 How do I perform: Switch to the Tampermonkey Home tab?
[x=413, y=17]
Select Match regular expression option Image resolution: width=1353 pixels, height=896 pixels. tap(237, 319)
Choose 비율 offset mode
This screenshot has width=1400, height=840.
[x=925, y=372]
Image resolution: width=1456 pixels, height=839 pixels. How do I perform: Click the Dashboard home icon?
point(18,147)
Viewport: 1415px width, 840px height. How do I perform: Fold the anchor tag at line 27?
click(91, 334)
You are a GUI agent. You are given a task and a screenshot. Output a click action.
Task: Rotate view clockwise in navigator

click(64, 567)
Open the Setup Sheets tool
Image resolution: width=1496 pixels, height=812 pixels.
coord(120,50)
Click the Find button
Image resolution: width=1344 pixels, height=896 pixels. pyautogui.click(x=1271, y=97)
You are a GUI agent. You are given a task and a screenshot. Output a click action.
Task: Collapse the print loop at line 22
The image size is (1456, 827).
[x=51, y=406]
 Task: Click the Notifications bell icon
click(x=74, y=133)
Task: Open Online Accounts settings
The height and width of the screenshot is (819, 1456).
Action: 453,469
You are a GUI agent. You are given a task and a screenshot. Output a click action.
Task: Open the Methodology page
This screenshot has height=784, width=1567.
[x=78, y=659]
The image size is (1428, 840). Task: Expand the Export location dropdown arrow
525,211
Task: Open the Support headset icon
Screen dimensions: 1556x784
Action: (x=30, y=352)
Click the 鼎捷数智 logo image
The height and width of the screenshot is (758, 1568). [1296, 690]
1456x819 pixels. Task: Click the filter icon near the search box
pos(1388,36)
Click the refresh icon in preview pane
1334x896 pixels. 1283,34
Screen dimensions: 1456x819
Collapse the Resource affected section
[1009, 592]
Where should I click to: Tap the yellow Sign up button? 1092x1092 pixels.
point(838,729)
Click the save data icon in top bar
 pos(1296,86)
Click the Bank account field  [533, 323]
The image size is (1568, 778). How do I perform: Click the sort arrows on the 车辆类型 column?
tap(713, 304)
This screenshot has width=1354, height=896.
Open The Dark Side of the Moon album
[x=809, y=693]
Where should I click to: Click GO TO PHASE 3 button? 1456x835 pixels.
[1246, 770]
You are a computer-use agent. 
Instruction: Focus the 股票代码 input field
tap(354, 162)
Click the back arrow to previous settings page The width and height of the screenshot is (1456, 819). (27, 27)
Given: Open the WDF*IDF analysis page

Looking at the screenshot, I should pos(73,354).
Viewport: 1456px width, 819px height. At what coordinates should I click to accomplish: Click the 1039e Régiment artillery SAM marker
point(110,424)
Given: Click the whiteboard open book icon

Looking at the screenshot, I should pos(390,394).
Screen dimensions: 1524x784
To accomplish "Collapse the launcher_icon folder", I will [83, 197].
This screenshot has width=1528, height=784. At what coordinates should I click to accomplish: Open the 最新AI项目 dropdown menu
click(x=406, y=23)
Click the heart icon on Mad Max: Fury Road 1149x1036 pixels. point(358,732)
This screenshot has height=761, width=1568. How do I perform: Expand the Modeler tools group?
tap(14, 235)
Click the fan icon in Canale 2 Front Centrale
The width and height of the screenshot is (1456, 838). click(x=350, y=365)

WORK REQUEST: The records above are to be duplicated in full and exactly.

EXERCISE SOLUTION:
 How do I perform: Switch to the Tampermonkey Home tab?
[x=413, y=17]
Select Match regular expression option Image resolution: width=1353 pixels, height=896 pixels. tap(237, 319)
Choose 비율 offset mode
This screenshot has width=1400, height=840.
[x=925, y=372]
Image resolution: width=1456 pixels, height=839 pixels. How do I perform: Click the Dashboard home icon?
point(18,147)
Viewport: 1415px width, 840px height. How do I perform: Fold the anchor tag at line 27?
click(91, 334)
You are a GUI agent. You are given a task and a screenshot. Output a click action.
Task: Rotate view clockwise in navigator

click(64, 567)
Open the Setup Sheets tool
Image resolution: width=1496 pixels, height=812 pixels.
coord(120,50)
Click the Find button
Image resolution: width=1344 pixels, height=896 pixels. pyautogui.click(x=1271, y=97)
You are a GUI agent. You are given a task and a screenshot. Output a click action.
Task: Collapse the print loop at line 22
The image size is (1456, 827).
[x=51, y=406]
 Task: Click the Notifications bell icon
click(x=74, y=133)
Task: Open Online Accounts settings
The height and width of the screenshot is (819, 1456).
Action: 453,469
You are a GUI agent. You are given a task and a screenshot. Output a click action.
Task: Open the Methodology page
This screenshot has height=784, width=1567.
[x=78, y=659]
The image size is (1428, 840). Task: Expand the Export location dropdown arrow
525,211
Task: Open the Support headset icon
Screen dimensions: 1556x784
Action: (x=30, y=352)
Click the 鼎捷数智 logo image
The height and width of the screenshot is (758, 1568). [1296, 690]
1456x819 pixels. Task: Click the filter icon near the search box
pos(1388,36)
Click the refresh icon in preview pane
1334x896 pixels. 1283,34
Screen dimensions: 1456x819
Collapse the Resource affected section
[1009, 592]
Where should I click to: Tap the yellow Sign up button? 1092x1092 pixels.
point(838,729)
Click the save data icon in top bar
 pos(1296,86)
Click the Bank account field  [533, 323]
The image size is (1568, 778). How do I perform: Click the sort arrows on the 车辆类型 column?
tap(713, 304)
This screenshot has width=1354, height=896.
Open The Dark Side of the Moon album
[x=809, y=693]
Where should I click to: Click GO TO PHASE 3 button? 1456x835 pixels.
[1246, 770]
You are a computer-use agent. 
Instruction: Focus the 股票代码 input field
tap(354, 162)
Click the back arrow to previous settings page The width and height of the screenshot is (1456, 819). (27, 27)
Given: Open the WDF*IDF analysis page

Looking at the screenshot, I should pos(73,354).
Viewport: 1456px width, 819px height. At what coordinates should I click to accomplish: Click the 1039e Régiment artillery SAM marker
point(110,424)
Given: Click the whiteboard open book icon

Looking at the screenshot, I should pos(390,394).
Screen dimensions: 1524x784
To accomplish "Collapse the launcher_icon folder", I will [83, 197].
This screenshot has width=1528, height=784. At what coordinates should I click to accomplish: Open the 最新AI项目 dropdown menu
click(x=406, y=23)
Click the heart icon on Mad Max: Fury Road 1149x1036 pixels. point(358,732)
This screenshot has height=761, width=1568. How do I perform: Expand the Modeler tools group?
tap(14, 235)
Click the fan icon in Canale 2 Front Centrale
The width and height of the screenshot is (1456, 838). click(x=350, y=365)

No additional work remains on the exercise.